* **Task instructions**
Print every line of the listing below, starting with the line that holds "Where should I click to: Open the files" and going on through the line that holds "Open the Treatment", both included, and print nothing else.

[[ Listed records, beginning ]]

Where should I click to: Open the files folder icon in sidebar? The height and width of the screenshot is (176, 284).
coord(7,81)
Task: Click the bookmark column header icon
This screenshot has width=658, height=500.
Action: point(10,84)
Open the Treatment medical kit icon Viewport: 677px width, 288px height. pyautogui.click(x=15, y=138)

[[ Listed records, end ]]
[[ Listed records, beginning ]]

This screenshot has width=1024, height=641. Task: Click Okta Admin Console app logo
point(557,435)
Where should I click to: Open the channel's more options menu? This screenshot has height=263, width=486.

[[ Listed records, end ]]

* **Output for this task**
Where should I click to: Open the files folder icon in sidebar? The height and width of the screenshot is (176, 284).
coord(7,81)
Task: Click the bookmark column header icon
This screenshot has width=658, height=500.
Action: point(10,84)
Open the Treatment medical kit icon Viewport: 677px width, 288px height. pyautogui.click(x=15, y=138)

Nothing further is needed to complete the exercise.